Уже перевалило за полночь, когда знакомые девицы с громким хохотом ввалились в кабак в компании разудалых английских матросов. Моряки громко переговаривались на своем языке, галантно держа за талии временных подруг. Половые забегали, как ошпаренные кипятком тараканы, хозяин засуетился, все заходило ходуном. На столах в мгновение ока явились джин и водка, свежие закуски, зазвенели кружки, наполненные пивом. С улицы на шум забрели цыгане с гитарами и скрипками. Они запели нечто заунывное дурными голосами, невзыскательные матросы захлопали в ладоши, издавая одобрительные возгласы.

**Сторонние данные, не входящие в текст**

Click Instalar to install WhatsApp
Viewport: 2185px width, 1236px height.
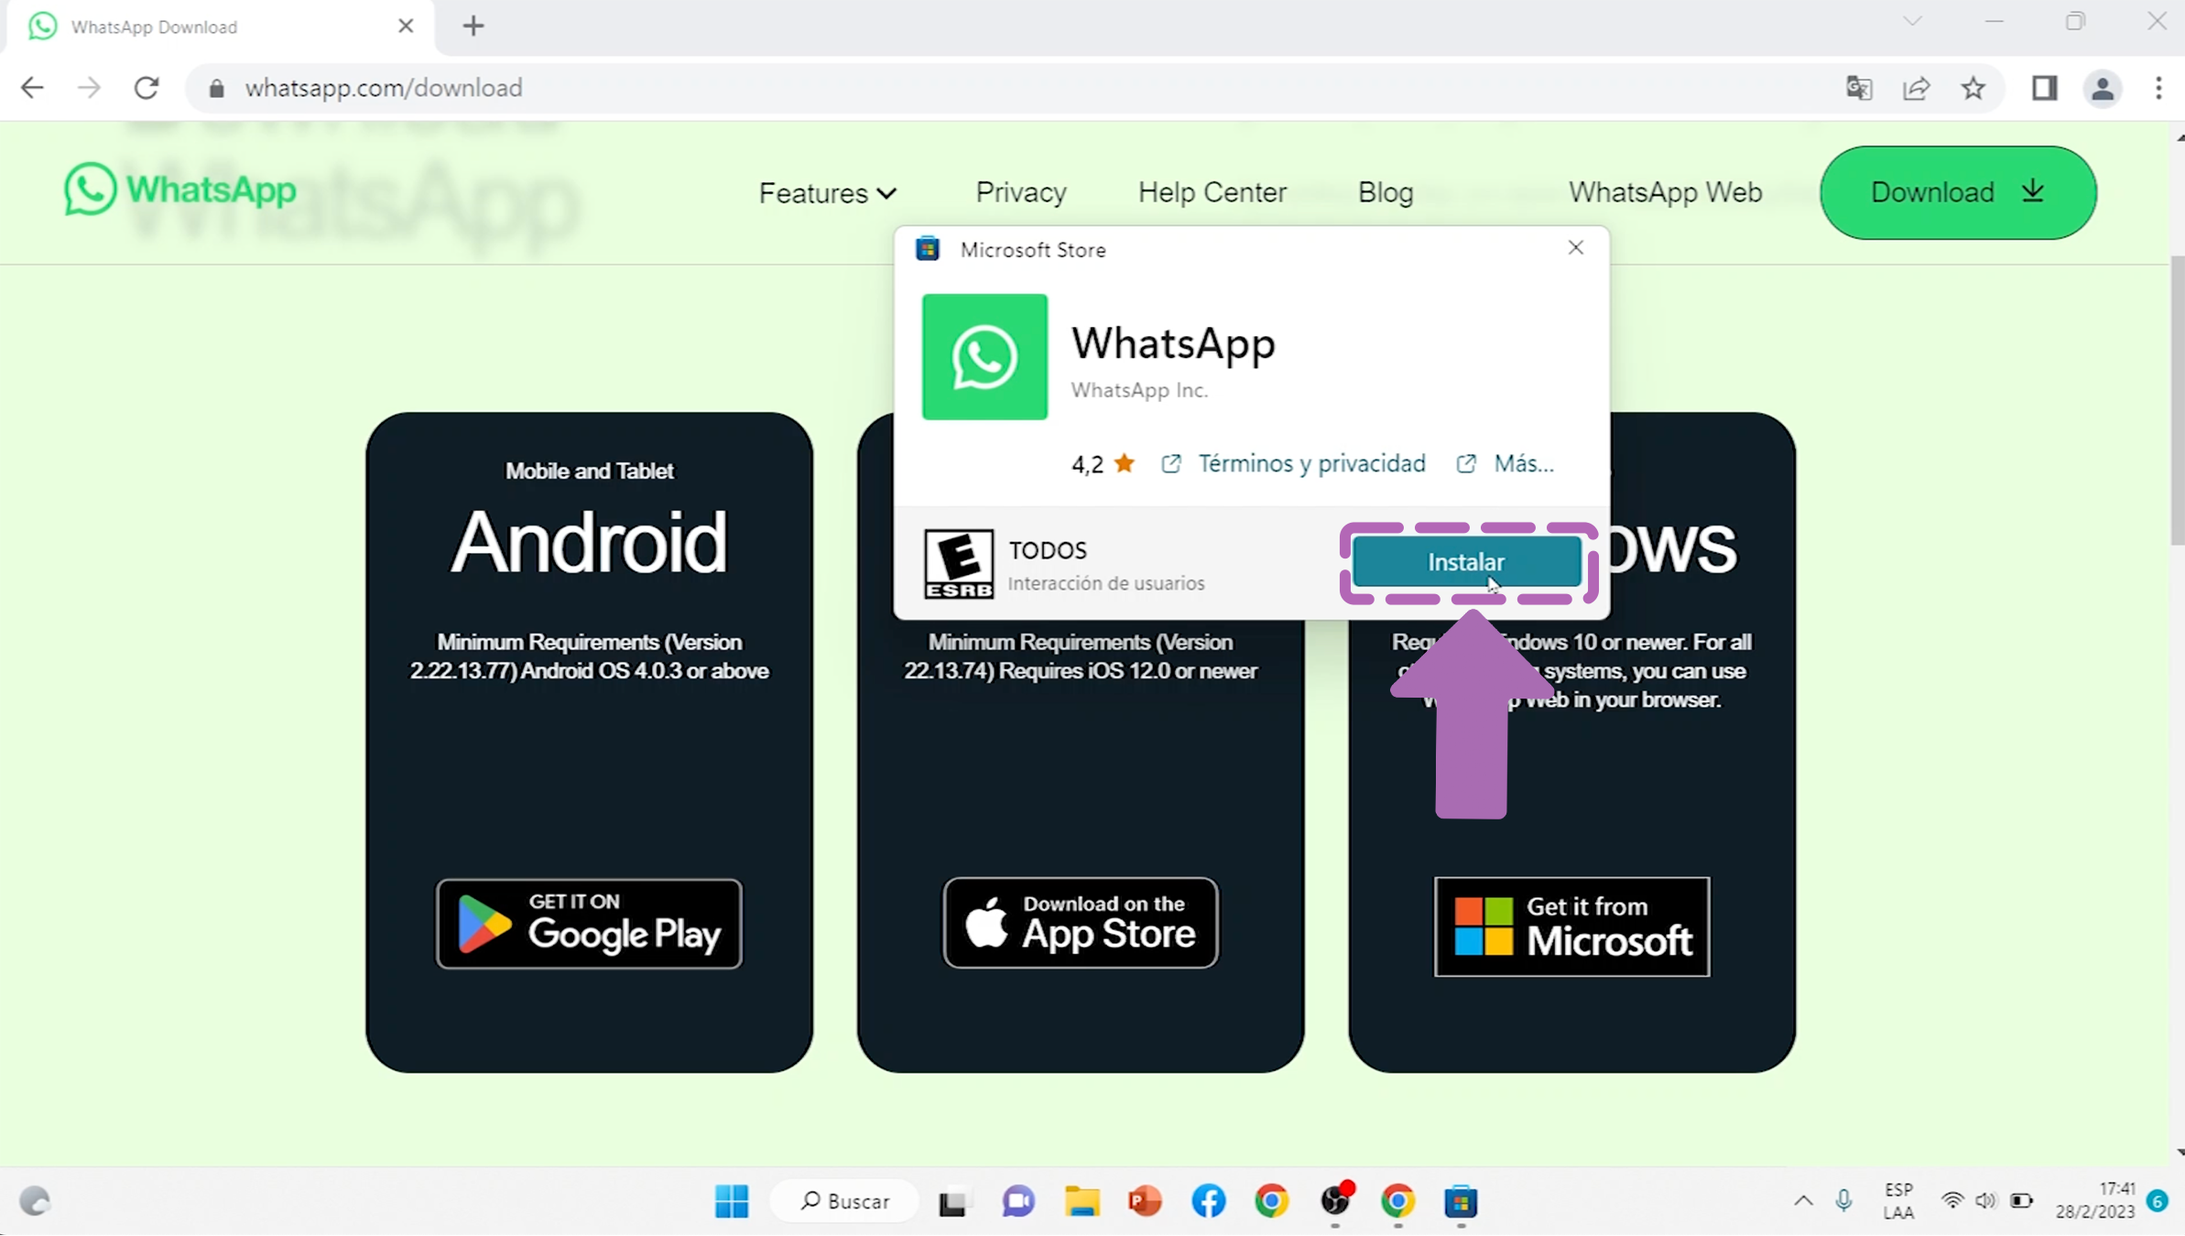[1466, 559]
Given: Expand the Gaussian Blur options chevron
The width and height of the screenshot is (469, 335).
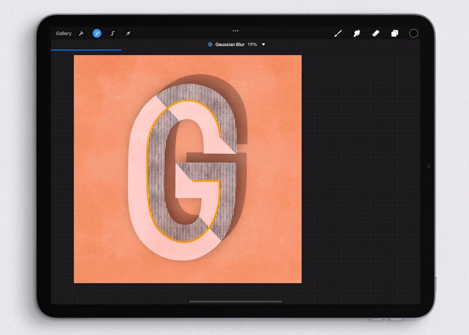Looking at the screenshot, I should coord(264,44).
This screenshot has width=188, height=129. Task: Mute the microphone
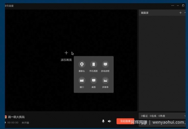pyautogui.click(x=103, y=121)
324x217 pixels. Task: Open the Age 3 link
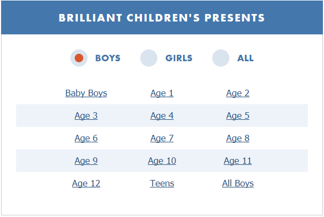coord(86,115)
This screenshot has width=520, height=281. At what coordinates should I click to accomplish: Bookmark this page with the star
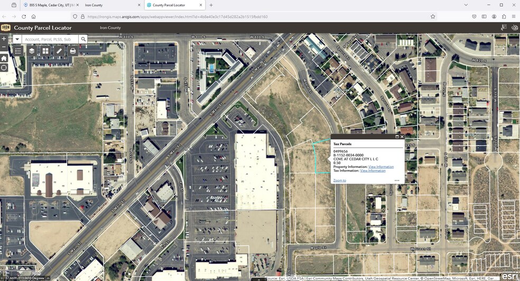(x=433, y=16)
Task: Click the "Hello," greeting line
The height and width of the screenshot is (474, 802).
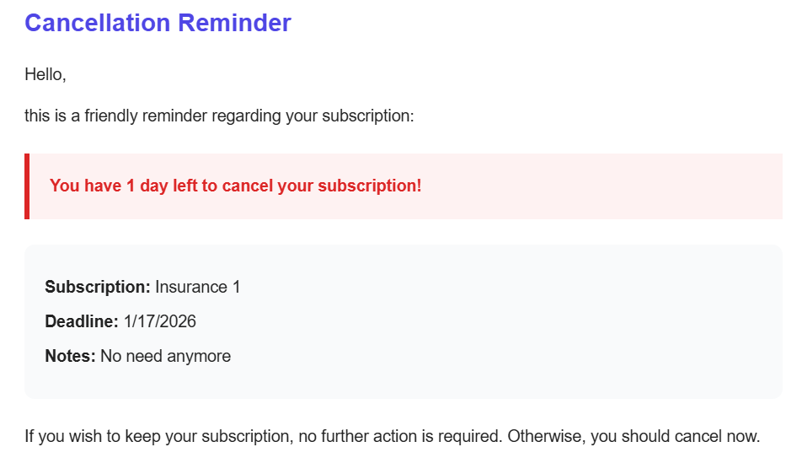Action: [45, 74]
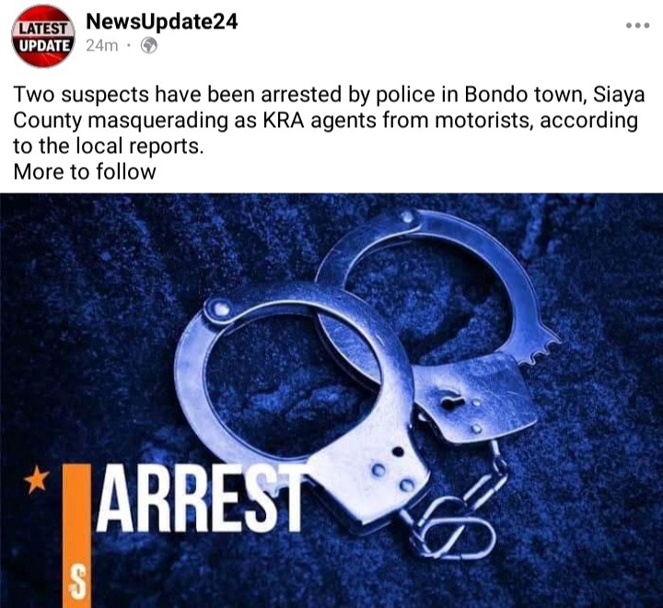
Task: Click the orange vertical bar beside ARREST
Action: [76, 535]
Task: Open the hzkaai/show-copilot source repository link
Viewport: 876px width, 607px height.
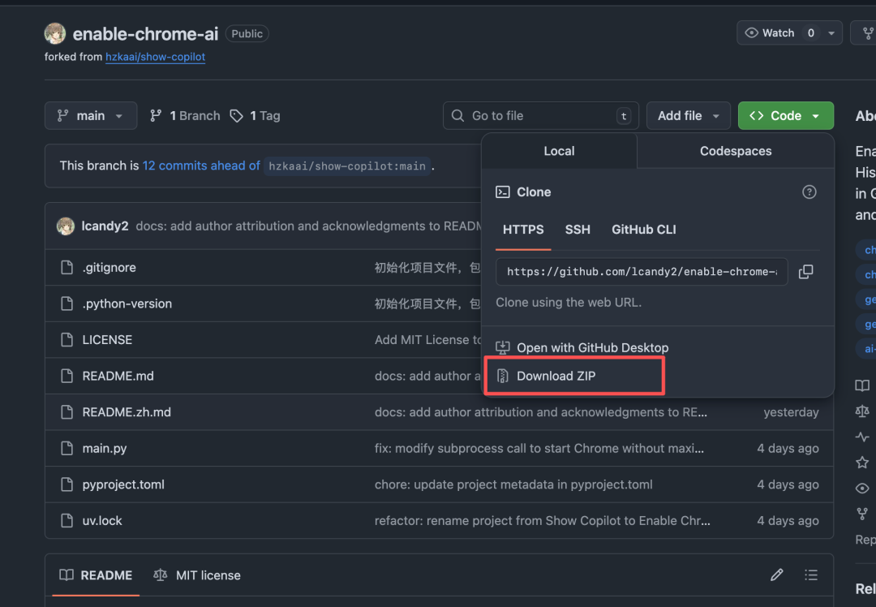Action: point(155,57)
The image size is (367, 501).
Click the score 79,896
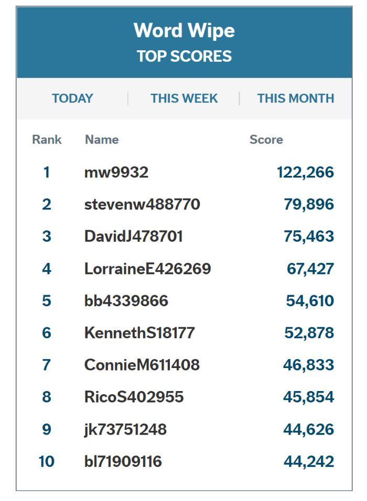309,204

К Елене подсела Тереза со своим клиентом, и с ними плешивый мужичонка лет пятидесяти, с окладистой бородой и бельмом на глазу. Ему, видимо, не досталось девицы, и он сразу же придвинулся к Елене, попытавшись обнять ее за талию.
— Ноу! Ноу, сэр! — закричала ему Тереза и тут же принялась расталкивать спящую Лукерью.
Графиня вскочила и собралась было уйти, но полька схватила ее за руку.
— Погоди, не спеши! — ласково сказала она. — Никто тебя не тронет. Стешка просила, чтобы ты ее дождалась.